**Exercise aim**
Copy out each of the following lines word for word.

-- start Record extracts --

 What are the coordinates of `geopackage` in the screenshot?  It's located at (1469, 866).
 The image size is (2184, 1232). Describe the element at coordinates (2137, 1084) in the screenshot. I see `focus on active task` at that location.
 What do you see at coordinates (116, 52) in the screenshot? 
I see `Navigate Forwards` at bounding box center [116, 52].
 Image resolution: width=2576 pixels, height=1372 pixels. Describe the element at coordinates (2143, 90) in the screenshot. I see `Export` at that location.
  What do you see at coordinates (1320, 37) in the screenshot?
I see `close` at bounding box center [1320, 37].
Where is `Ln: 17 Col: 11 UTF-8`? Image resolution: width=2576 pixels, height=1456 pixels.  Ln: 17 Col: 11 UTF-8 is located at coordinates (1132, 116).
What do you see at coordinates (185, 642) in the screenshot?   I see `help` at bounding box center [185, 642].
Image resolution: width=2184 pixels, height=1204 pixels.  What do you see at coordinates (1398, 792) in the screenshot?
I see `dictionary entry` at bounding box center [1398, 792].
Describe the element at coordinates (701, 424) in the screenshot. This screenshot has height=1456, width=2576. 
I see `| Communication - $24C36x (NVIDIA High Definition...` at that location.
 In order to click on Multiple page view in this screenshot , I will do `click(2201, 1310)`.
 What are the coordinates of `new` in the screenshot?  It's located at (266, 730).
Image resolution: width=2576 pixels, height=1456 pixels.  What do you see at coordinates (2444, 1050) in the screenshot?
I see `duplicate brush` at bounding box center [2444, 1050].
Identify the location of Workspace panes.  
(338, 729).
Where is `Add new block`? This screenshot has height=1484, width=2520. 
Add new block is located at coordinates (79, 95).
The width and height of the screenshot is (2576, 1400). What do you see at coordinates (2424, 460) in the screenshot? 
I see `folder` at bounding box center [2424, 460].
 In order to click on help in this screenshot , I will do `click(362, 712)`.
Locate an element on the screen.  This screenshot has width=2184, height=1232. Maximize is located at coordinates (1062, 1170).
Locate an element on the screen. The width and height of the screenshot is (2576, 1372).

-- end Record extracts --

**Result for this task**
 What are the coordinates of `geopackage` in the screenshot?  It's located at (1469, 866).
 The image size is (2184, 1232). Describe the element at coordinates (2137, 1084) in the screenshot. I see `focus on active task` at that location.
 What do you see at coordinates (116, 52) in the screenshot? 
I see `Navigate Forwards` at bounding box center [116, 52].
 Image resolution: width=2576 pixels, height=1372 pixels. Describe the element at coordinates (2143, 90) in the screenshot. I see `Export` at that location.
  What do you see at coordinates (1320, 37) in the screenshot?
I see `close` at bounding box center [1320, 37].
Where is `Ln: 17 Col: 11 UTF-8`? Image resolution: width=2576 pixels, height=1456 pixels.  Ln: 17 Col: 11 UTF-8 is located at coordinates (1132, 116).
What do you see at coordinates (185, 642) in the screenshot?   I see `help` at bounding box center [185, 642].
Image resolution: width=2184 pixels, height=1204 pixels.  What do you see at coordinates (1398, 792) in the screenshot?
I see `dictionary entry` at bounding box center [1398, 792].
Describe the element at coordinates (701, 424) in the screenshot. This screenshot has height=1456, width=2576. 
I see `| Communication - $24C36x (NVIDIA High Definition...` at that location.
 In order to click on Multiple page view in this screenshot , I will do `click(2201, 1310)`.
 What are the coordinates of `new` in the screenshot?  It's located at (266, 730).
Image resolution: width=2576 pixels, height=1456 pixels.  What do you see at coordinates (2444, 1050) in the screenshot?
I see `duplicate brush` at bounding box center [2444, 1050].
Identify the location of Workspace panes.  
(338, 729).
Where is `Add new block`? This screenshot has height=1484, width=2520. 
Add new block is located at coordinates (79, 95).
The width and height of the screenshot is (2576, 1400). What do you see at coordinates (2424, 460) in the screenshot? 
I see `folder` at bounding box center [2424, 460].
 In order to click on help in this screenshot , I will do `click(362, 712)`.
Locate an element on the screen.  This screenshot has width=2184, height=1232. Maximize is located at coordinates (1062, 1170).
Locate an element on the screen. The width and height of the screenshot is (2576, 1372).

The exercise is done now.